When you're on your own in a German office, you pick up the language fast.

Andrew Mourant on a bold placement scheme

Jane Porritt will never forget her first day of work experience. A nervous 15-year-old from Sheffield, with only a smattering of the language, she reported for duty to Bochum zoo in Germany and marked the occasion by falling into a duck pond.

Jane, a former pupil of City School, Sheffield, was in the first small cohort of Year 10 pupils to participate in a unique venture now celebrating its 10th anniversary. More than 200 15-year-olds have since followed her to Bochum - though few ended up at the zoo.

Yet wherever people went - fellow pupil Anna Tagg was at Steilmann, a clothing design house, drawing and cutting out patterns - most, like Jane, returned more confident and less nervous about the language barrier. "I'd recommend work experience in Germany to anyone," she said.

But it was a nerve-wracking decision. Jane took it because she wanted to improve her GCSE German - she was a borderline C-D. "It helped a lot - putting into place things I'd been learning that didn't seem real," she said.

She got her C and now works as an IT support technician. She's still in touch with her German hosts, and although not a natural linguist, writes part of her letters to them in German. For Jane, an enduring legacy of the trip is the insight it gave her into a foreign culture. "The lifestyle is so different - education is more heavily emphasised and part of their lives," she said.

While the study of German declines nationally, the work experience link between Sheffield and its German twin city Bochum has helped buck the trend. It began on a modest scale in 1993, nurtured by former science and IT teacher Phil Porter, and then involved just City and Newfield schools.

But where once eight youngsters went annually to Bochum, last year there were 28, from seven schools.

The idea is to build character, and confidence, give understanding and tolerance of different customs and communities and also to raise educational and employment expectations. This year the project received an award for having made "the most significant contribution to enrich the lives of young people in Sheffield".

It is not for everyone. Some children come from backgrounds where, says City School head of languages Ron Parsonage, "they think if they go past Chesterfield they'll fall off the edge of the world". But, he says, for those who do strike out, the benefit to confidence is enormous.

He admits not all are successful. "Some don't get on with their German partners," he said. "We had one who found her placement too difficult, in the office of a German council and struggling with the language. Some of course get homesick."
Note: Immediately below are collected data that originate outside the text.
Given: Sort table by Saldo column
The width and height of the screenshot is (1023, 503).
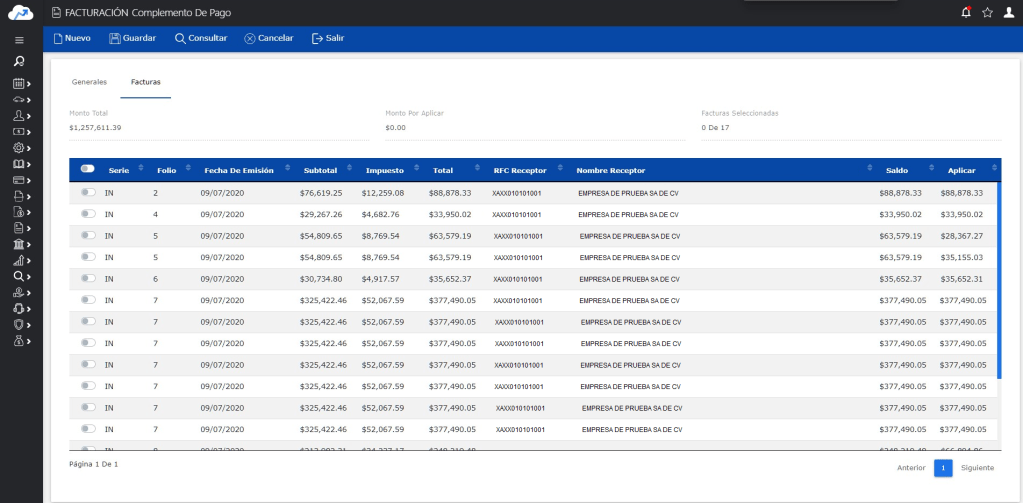Looking at the screenshot, I should 896,171.
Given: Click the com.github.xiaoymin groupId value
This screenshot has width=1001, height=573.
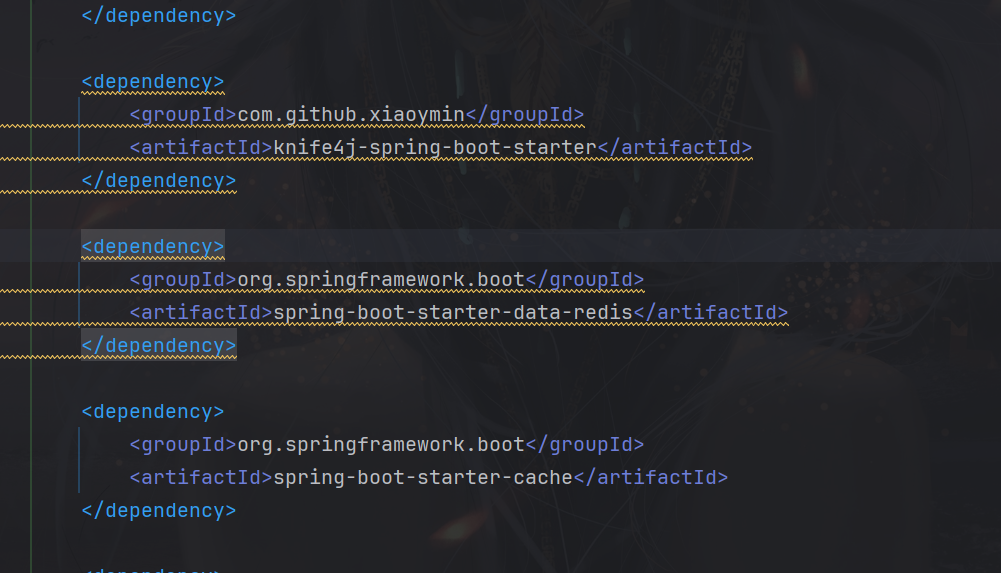Looking at the screenshot, I should coord(351,115).
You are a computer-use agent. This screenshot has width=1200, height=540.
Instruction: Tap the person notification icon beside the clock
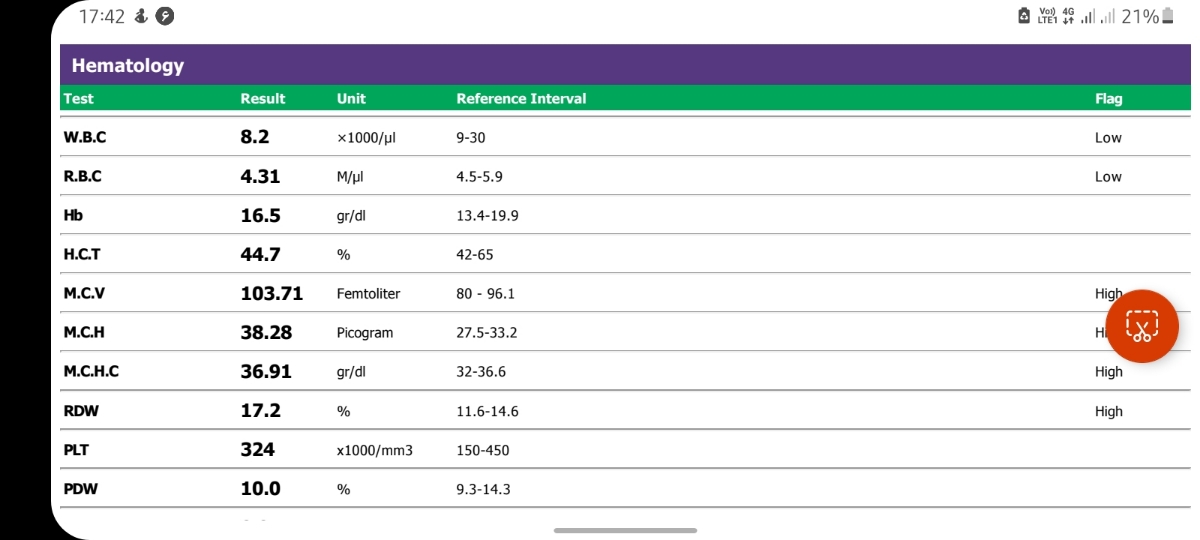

The body organising the work experience, WEBS, became a charity in 1994, managed by trustees including teachers, at least one parent; and representatives from business. It's run by a voluntary director helped by a co-ordinating teacher in each school.

WEBS has also drawn on help from the Multilingual City Initiative and Sheffield Trident, the work placement charity. In 2002, it won council funding so parents no longer had to pay, staff cover could be funded and the director could be paid a small fee. It also meant students could take part in a new work experience link with a college in Amiens, France. WEBS also hopes to offer opportunities in Spain in 2004.

Sheffield students travel to Bochum in early summer, spending two weeks in places such as primary schools, computer firms, vets' surgeries, and shops.

They stay with the families of German partner students, who, in autumn, have a reciprocal fortnight in Sheffield. Teachers, parents and students also take part in a social and cultural programme.

One measure of WEBS' success is better GCSE grades. From 1993-2001, 82 per cent of students involved got a C or above. Of 120 tracked by Sheffield University in 2002, half studied German A-level - among them a cohort of four from a school that had no previous history of pupils going on to advanced German. Meanwhile a quarter going on to a degree studied German as a joint or subsidiary subject.

Todd Green is a recent success story. Todd, 16, formerly of Wisewood School, now studying in the sixth form at King Edward VII, had never been abroad before. "I was finding German really difficult," he said. "As it was getting close to GCSE, I thought going to Bochum would give it a boost. It was a big thing. Two friends were going but we were told we wouldn't see each other. I worked in a kindergarten where I was forced to speak German - the children had no grasp of English. The place was warm and welcoming.

"It improved my German massively - I got an A*. Without it, I could have got just a B. I picked up a phenomenal amount. I did more than was required for the exam because I was interested."

Todd's ambition is to read maths at Cambridge; though he wouldn't rule out doing a degree with a German element. "One day I'd like to live in Germany; to become completely fluent," he said.